# A zillion questions about setting up in Vancouver...



## Misoramen (Feb 24, 2012)

We are plannng our move to Vancouver in September and would like a few tips:

What are our options for short term acomodation until we find a place to rent?

How easy/ difficult is it to find PM consultancy jobs or full time PM jobs. Experienced and fully accredited PM with APMP and MBA.

Does BC provide free nursery care for 3 and 4 years old?

Our eldest son will turn 4 in October, I thnk this means he will start Kindergarten. is Kindergarten like reception in the UK? How many hours is it? In the UK we have had to complete school registration forms as he would start school here in Sept. Is the process similar in BC?

Any info on Kerrisdale? Looking on reality link lots of places have age restrictions. Does this make it a bad place for families? Any suggestions on good family areas in Vancouver, good schools, affordable accommodation etc.


Any info greatly appreciated.
Thanks.


----------



## belcher (Feb 26, 2012)

Have you looked for jobs yet?


----------



## Misoramen (Feb 24, 2012)

belcher said:


> Have you looked for jobs yet?


Yes, and applied for many. Contacted recruitment agencies who have said Vancouver prefer not to recruit remotely.

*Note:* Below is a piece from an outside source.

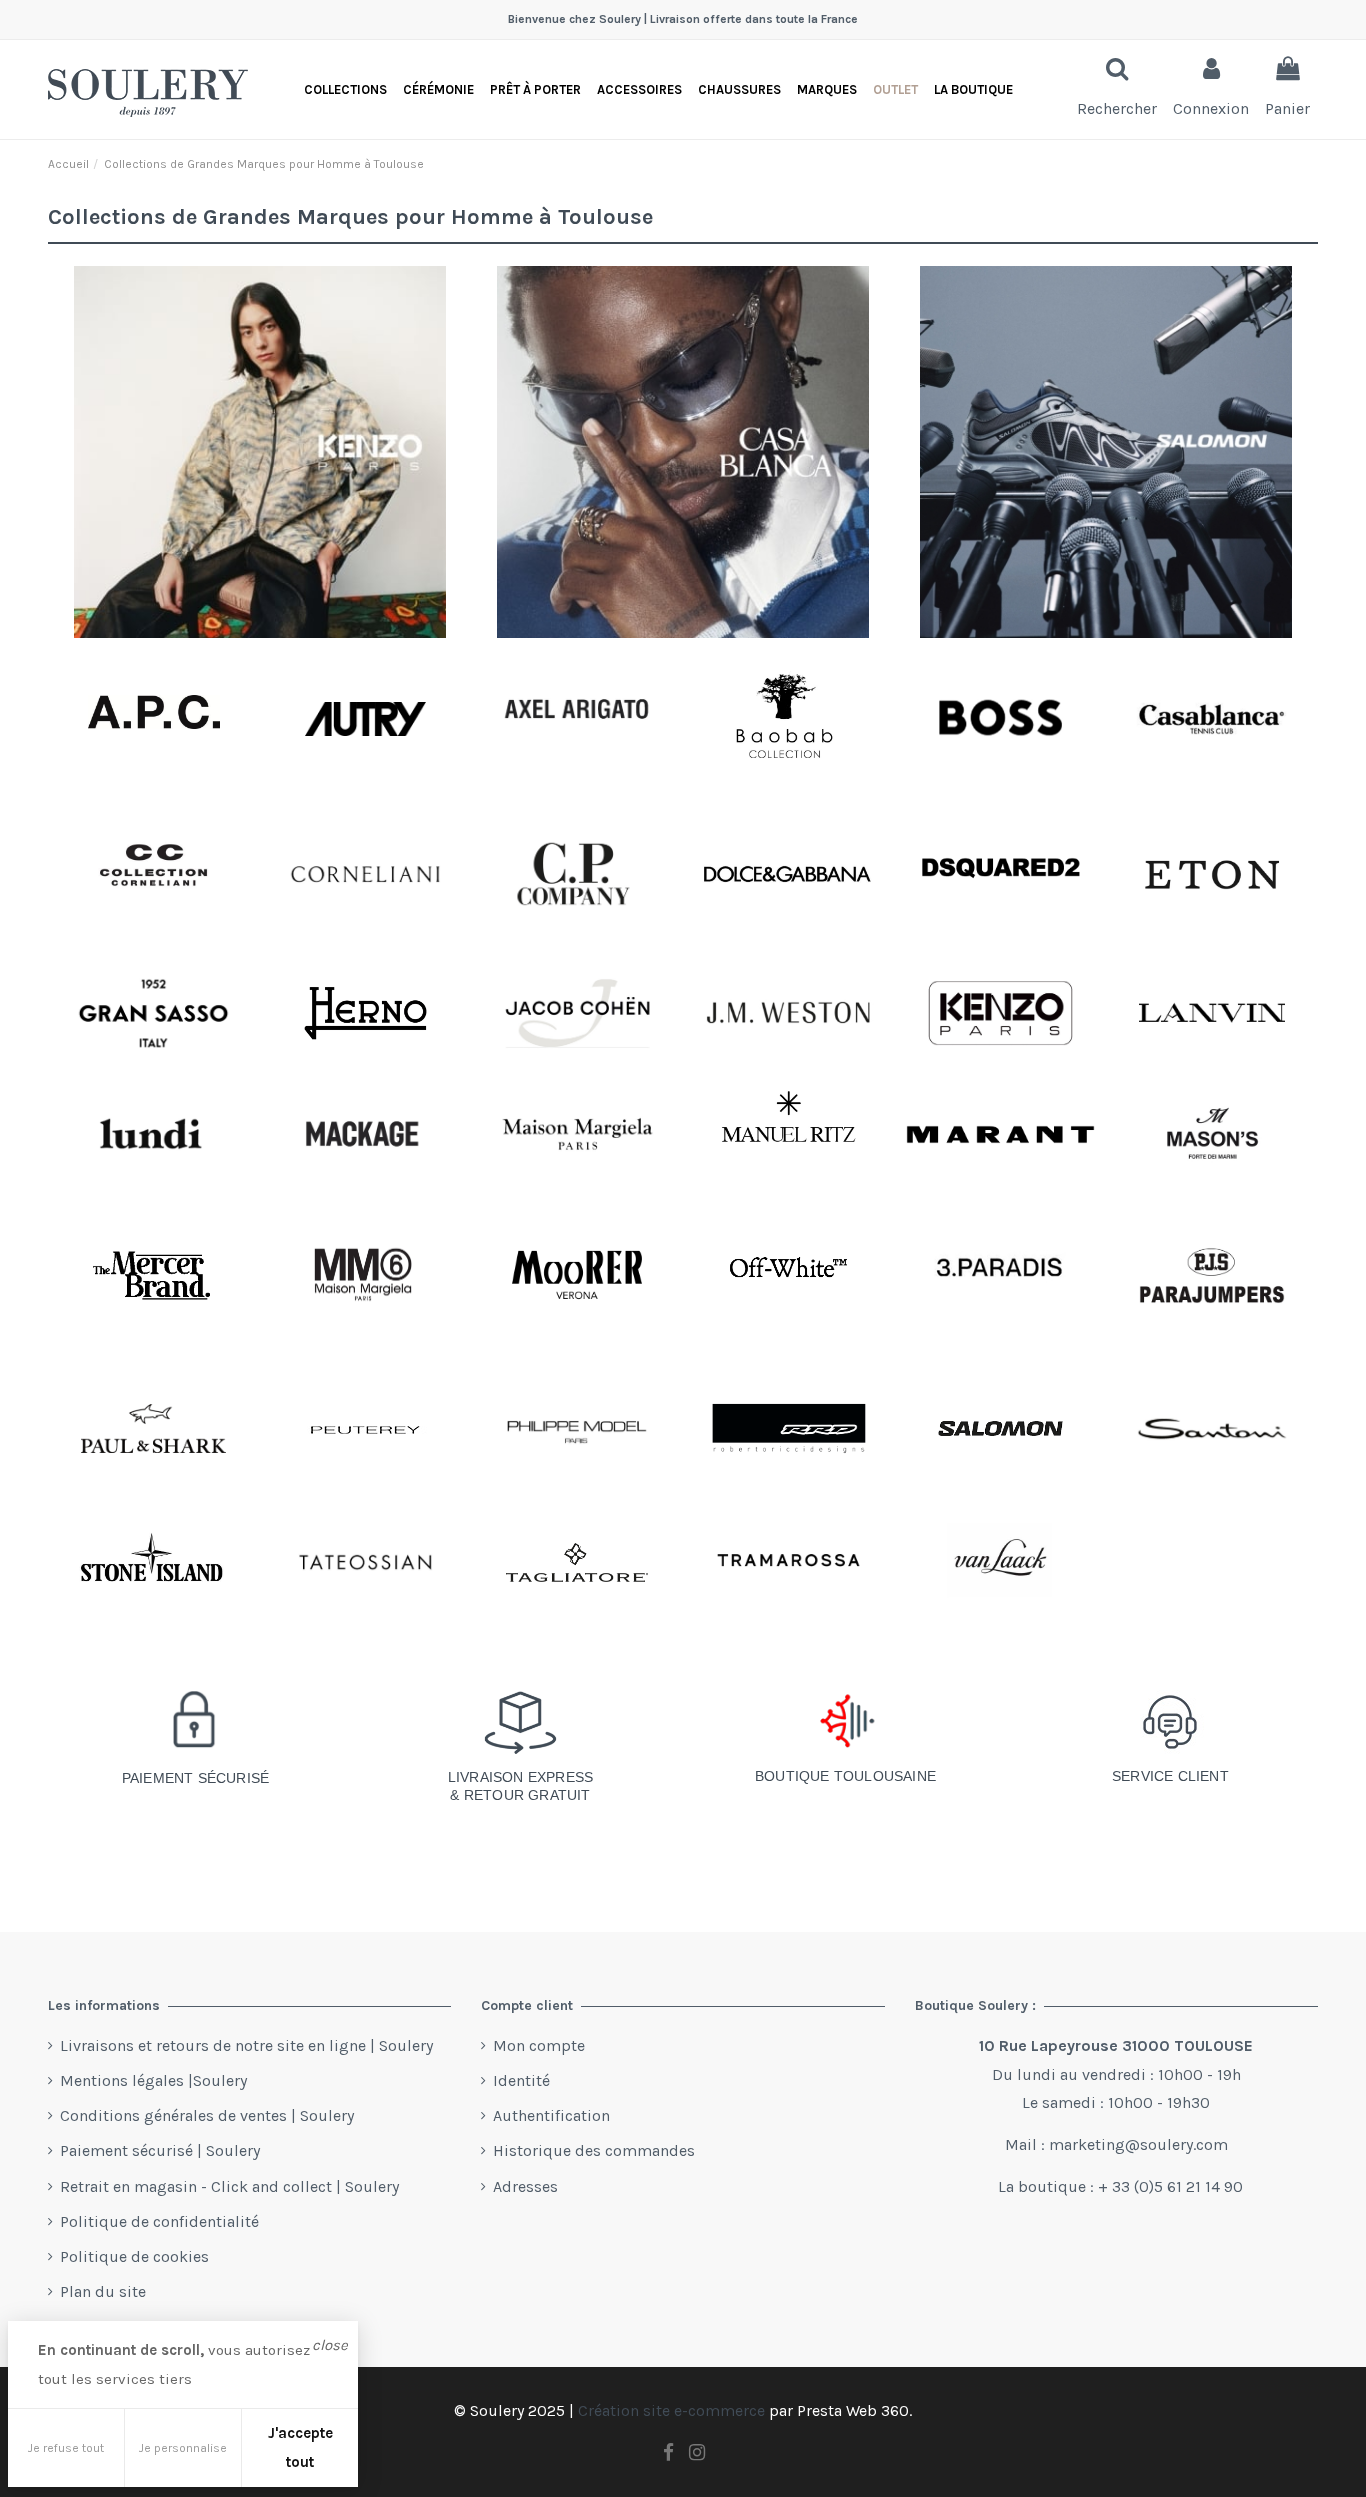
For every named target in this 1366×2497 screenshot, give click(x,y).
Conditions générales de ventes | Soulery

We may have to come out without a job but this seems a tad risky with a family.


----------



## Misoramen (Feb 24, 2012)

Misoramen said:


> Yes, and applied for many. Contacted recruitment agencies who have said Vancouver prefer not to recruit remotely. We may have to come out without a job but this seems a tad risky with a family.

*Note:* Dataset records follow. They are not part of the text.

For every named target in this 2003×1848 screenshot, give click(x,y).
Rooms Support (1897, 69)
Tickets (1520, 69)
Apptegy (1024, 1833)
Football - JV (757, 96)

 ps thanks for link to website...


----------



## belcher (Feb 26, 2012)

The best thing i can suggest if you have already gone through the normal job seeking lines, is to

A) cold call, look up local companies and give them a call, even if they are not advertising, the prospect of a fresh thinking employee might be the ispiration they need to expand there team... Although this can be long and exaugsting expessially with time differences.

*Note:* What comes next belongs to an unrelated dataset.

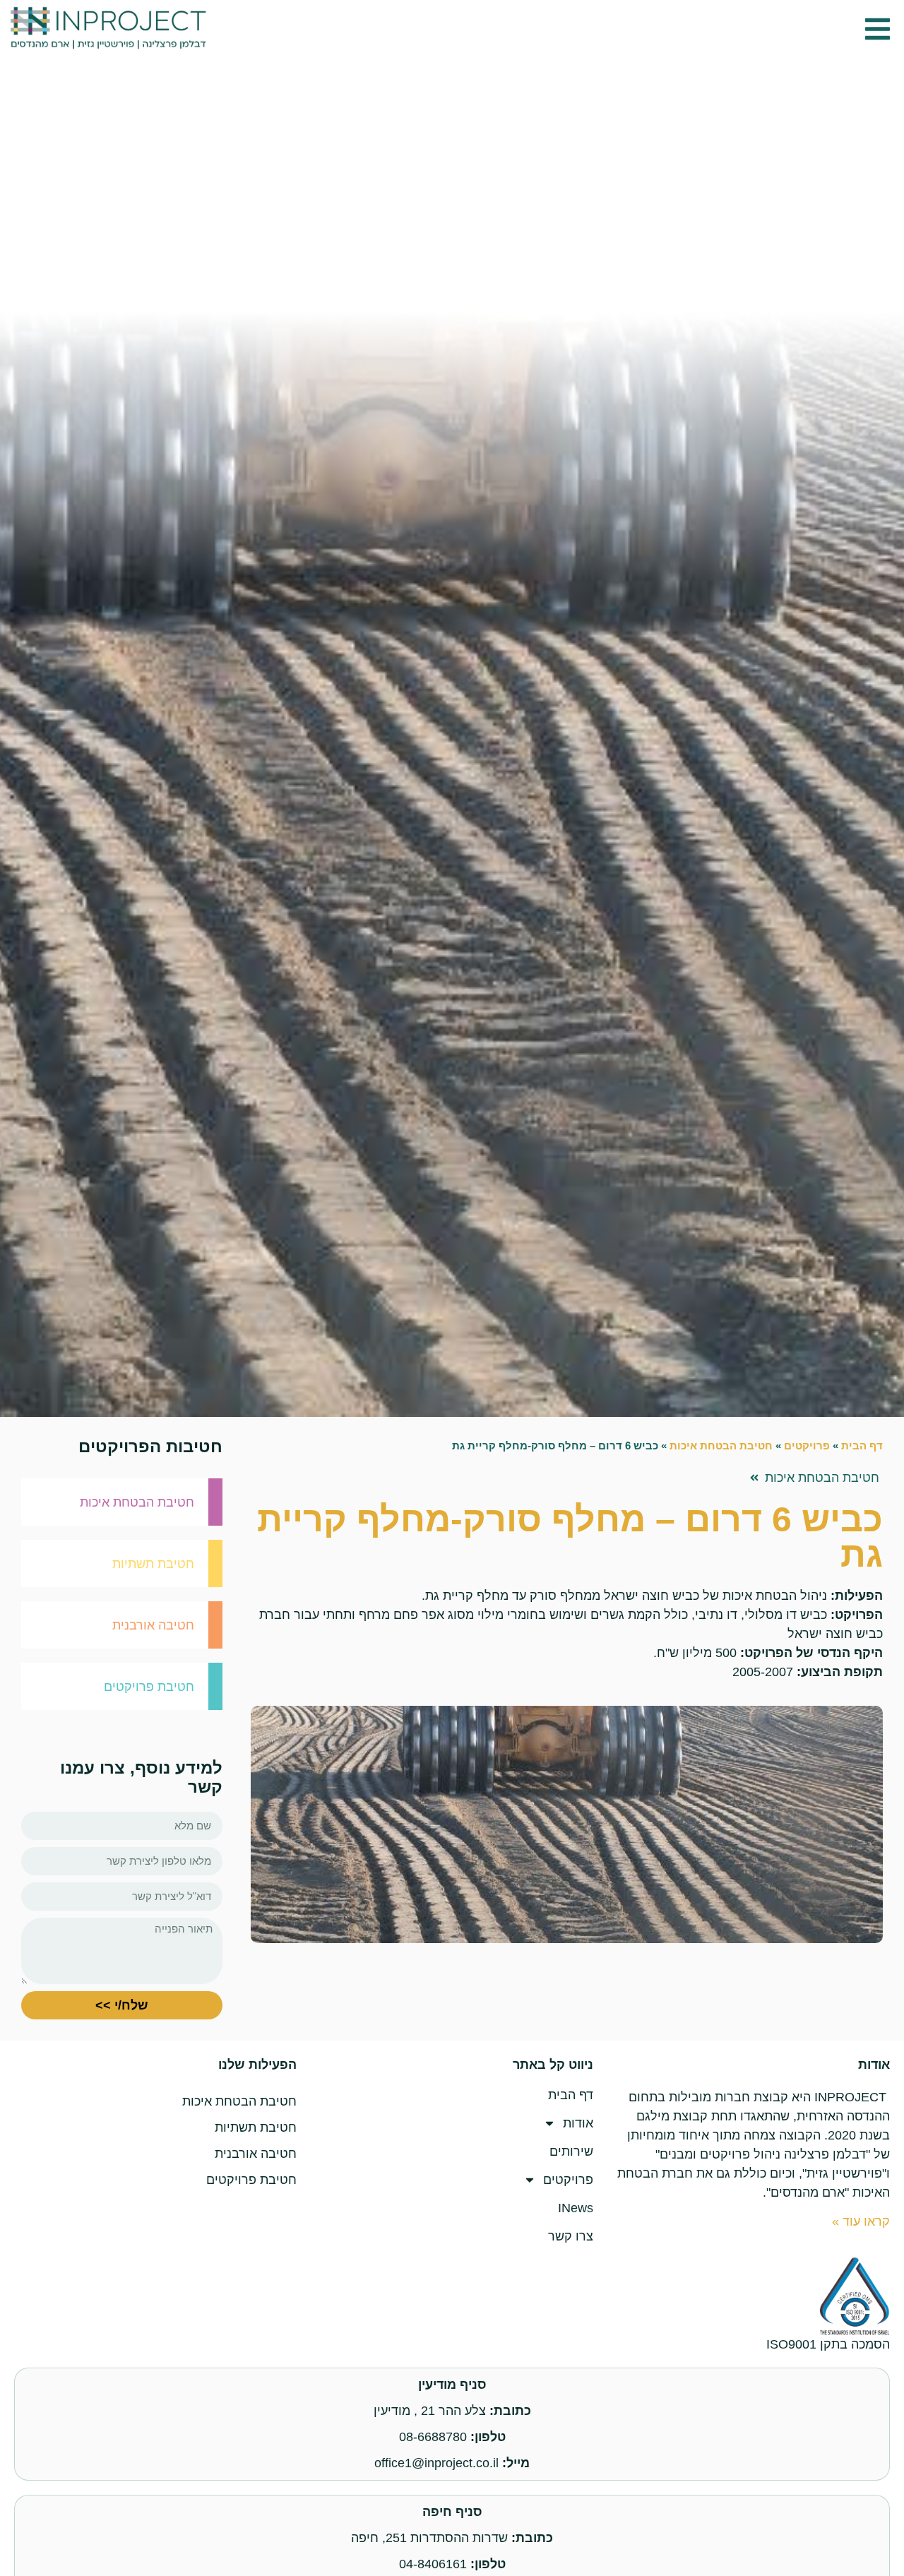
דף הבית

B) it might be a long shot but look for companies with bases in both countries and use them as a possible route,

C) consider one of you to take a little holiday visit, in person you are more trustworthy to actually make it back to the country,

Other then that save save save and try to fund yourself for the first couple of months


----------



## belcher (Feb 26, 2012)

The best thing i can suggest if you have already gone through the normal job seeking lines, is to

A) cold call, look up local companies and give them a call, even if they are not advertising, the prospect of a fresh thinking employee might be the ispiration they need to expand there team... Although this can be long and exaugsting expessially with time differences.

B) it might be a long shot but look for companies with bases in both countries and use them as a possible route,

C) consider one of you to take a little holiday visit, in person you are more trustworthy to actually make it back to the country,

Other then that save save save and try to fund yourself for the first couple of months


----------